Question

Show that the weight of the body on the moon is $\dfrac{1}{6}$ times its weight on earth.

Answer 1

Hint: A mass or object's weight is a measure of how much gravity pushes on it. Because there is less gravitational pressure on objects on the moon, they weigh less. If a rock that weighs one pound on Earth is transported to the moon, it will weigh significantly less.

Formula used:
$F = G\dfrac{{{m_1}{m_2}}}{{{r^2}}}$
$\Rightarrow F = \,force$
$\Rightarrow G\, = \,gravitational\,constant$
$\Rightarrow {m_1}\, = \,mass\,of\,object\,1$
$\Rightarrow {m_2}\, = \,mass\,of\,object\,2$
$\Rightarrow r = dis\tan ce\,between\,centers\,of\,the\,masses$

Complete step by step answer:
The moon's mass is \[\dfrac{1}{100}\] that of the planet, and its radius is $\dfrac{1}{4}$ that of the earth. As a result, the moon's gravitational attraction is around one-sixth that of Earth.The gravitational force of the moon is determined by its mass and scale.
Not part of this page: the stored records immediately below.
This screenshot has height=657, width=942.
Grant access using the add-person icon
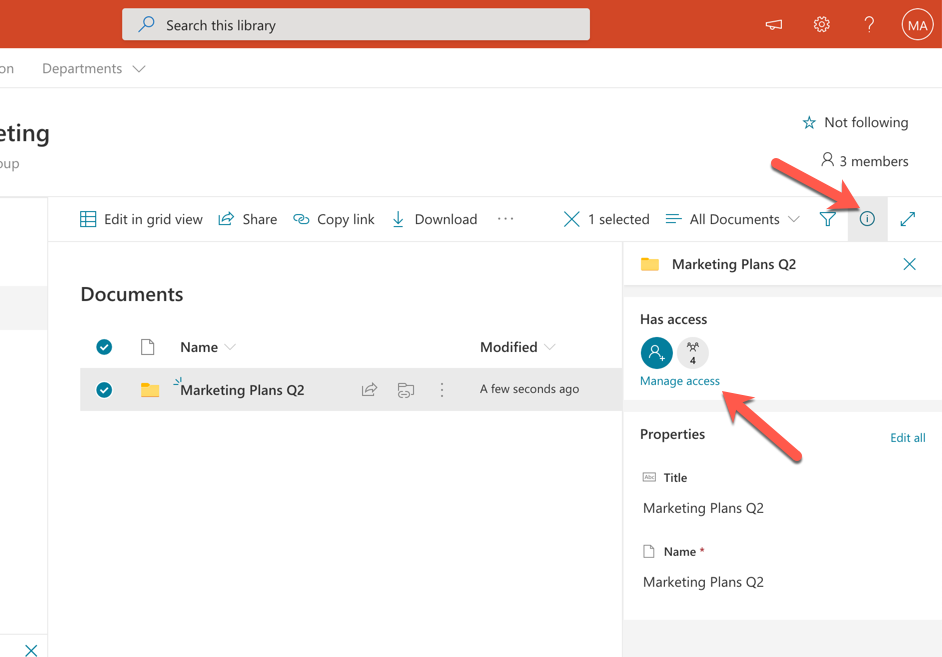(x=657, y=353)
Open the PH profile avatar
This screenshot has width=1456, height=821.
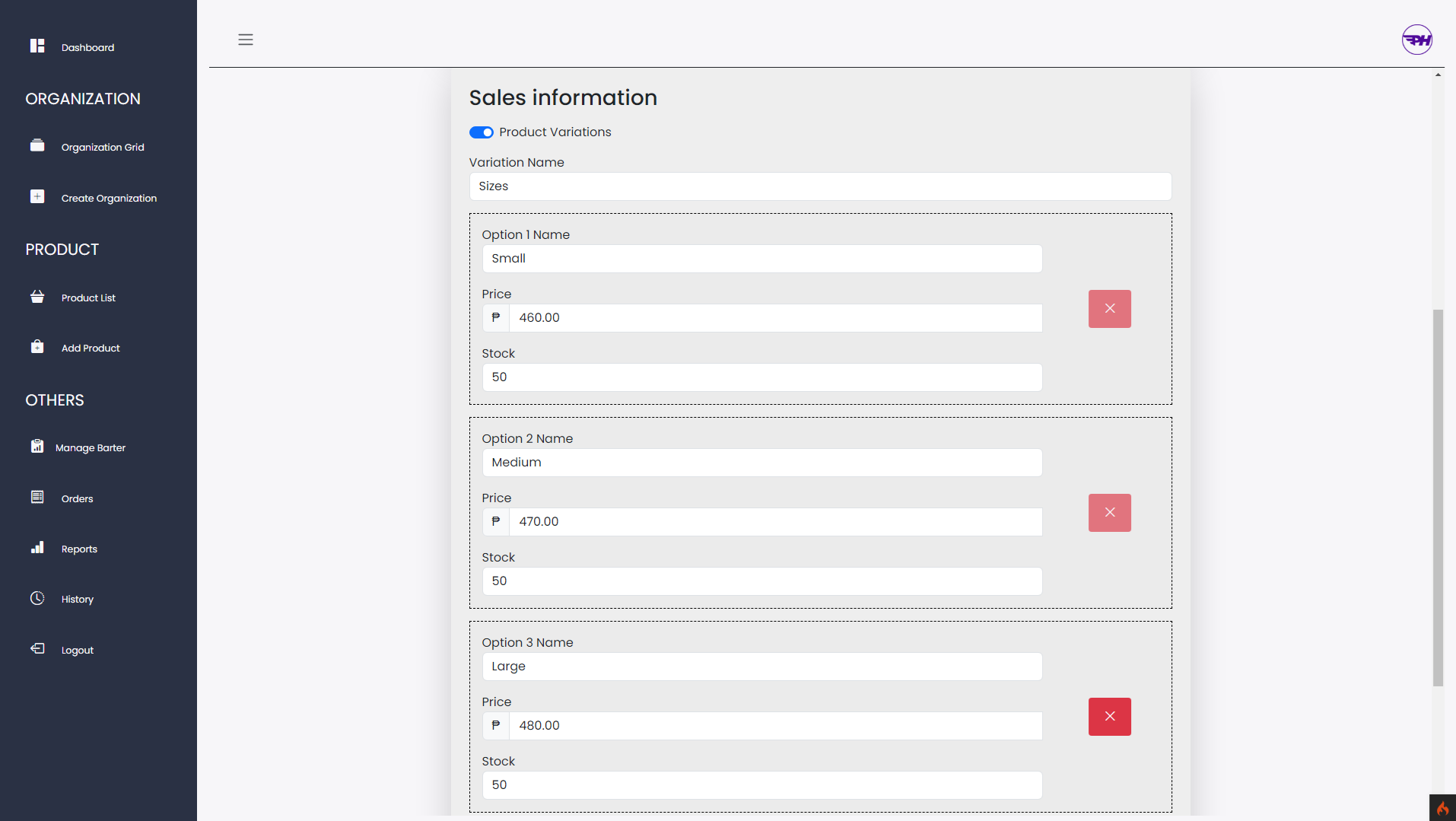1416,40
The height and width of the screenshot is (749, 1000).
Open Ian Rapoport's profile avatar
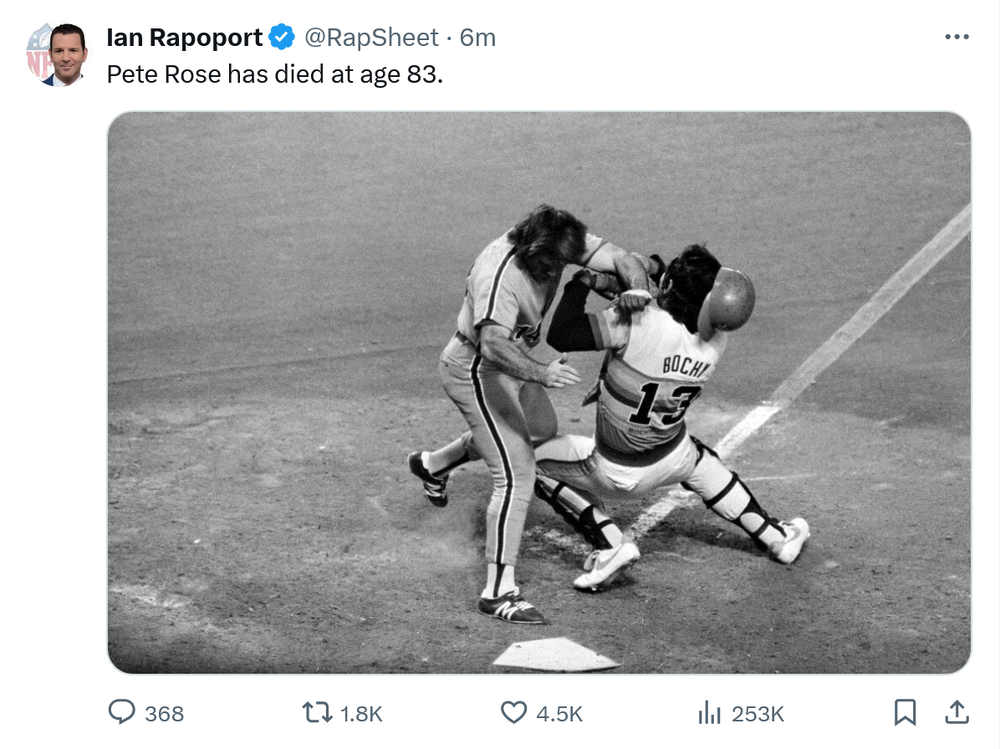(x=56, y=55)
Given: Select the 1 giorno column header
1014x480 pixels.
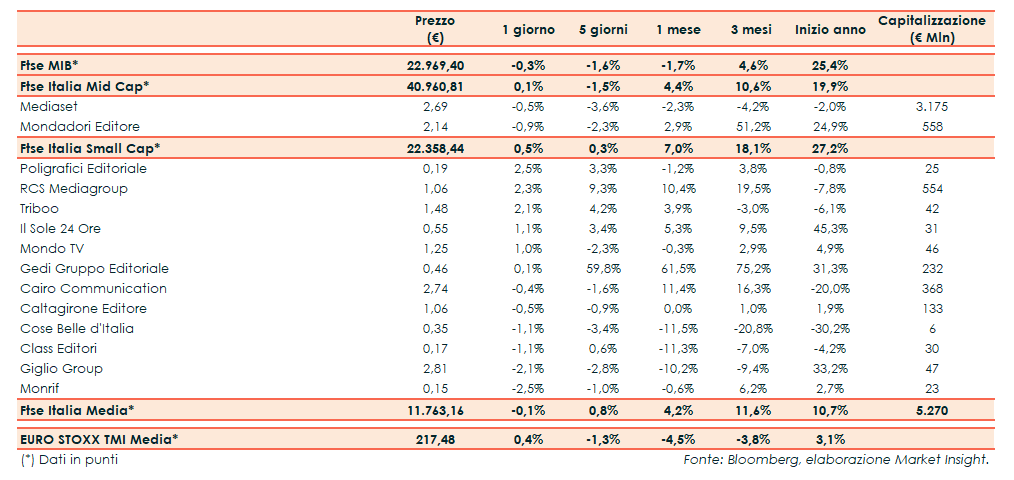Looking at the screenshot, I should (x=528, y=30).
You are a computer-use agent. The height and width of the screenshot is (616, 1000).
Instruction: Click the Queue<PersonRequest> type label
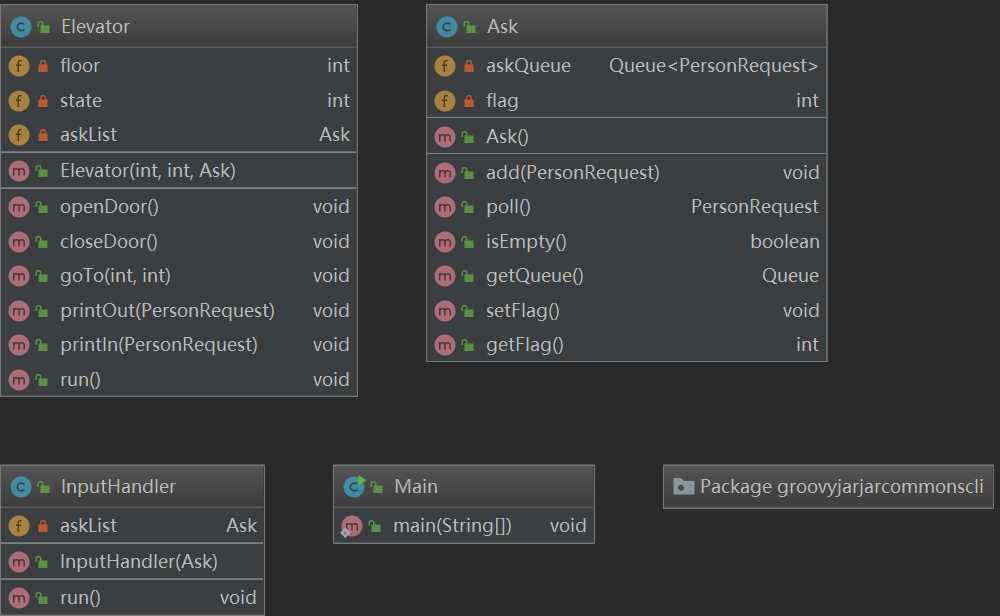pyautogui.click(x=713, y=66)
As a result, the weight of an object on the moon is $\dfrac{1}{6}$ that of an object on Earth. The moon is much less massive and has a different radius(R) than the Earth.

Let us get a clear idea about this. Weight of the object on the earth is:
${W_e} = $ Is the force with which the earth attracts the object
${W_e} = G \times \dfrac{{{M_e} \times m}}{{R_e^2}}$
$\Rightarrow m = \,mass\,of\,the\,object$
$\Rightarrow {M_e} = \,mass\,of\,the\,earth$
$\Rightarrow {R_m} = radius\,of\,the\,earth$

Weight of the object on the moon is:
${W_m} = $ Is the force with which the moon attracts the object
${W_m} = G \times \dfrac{{{M_m} \times m}}{{R_m^2}}$
$\Rightarrow {M_m} = $Mass of the moon
$\Rightarrow {R_m} = $Radius of the moon.
Now, by dividing both the equations:
$\dfrac{{{W_m}}}{{{W_e}}} = \dfrac{{G \times {M_m} \times m}}{{R_m^2}} \times \dfrac{{R_e^2}}{{G \times {M_e} \times m}}$
$\Rightarrow \dfrac{{{W_m}}}{{{W_e}}} = \dfrac{{{M_m}}}{{{M_e}}} \times {\left( {\dfrac{{{R_e}}}{{{R_m}}}} \right)^2} \\ $
As we discuss above that:
${M_e} = 100\,{M_m}\,\,\,\,and\,\,\,{R_e} = 4{R_m}$
Now,
$\dfrac{{{W_m}}}{{{W_e}}} = \dfrac{{{M_m}}}{{100\,{M_m}}} \times {\left( {\dfrac{{4{R_m}}}{{{R_m}}}} \right)^2}$
$\Rightarrow \dfrac{{{W_m}}}{{{W_e}}} = \dfrac{{16}}{{100}} \\
\therefore \dfrac{{{W_m}}}{{{W_e}}} \simeq \dfrac{1}{6}$

Note: Gravity is the attraction force that attracts two mass objects together. The force of gravity is proportional to the mass of each object. An object with twice the mass will have twice the gravitational attraction on other objects. The gravitational pull increases as an object's size grows.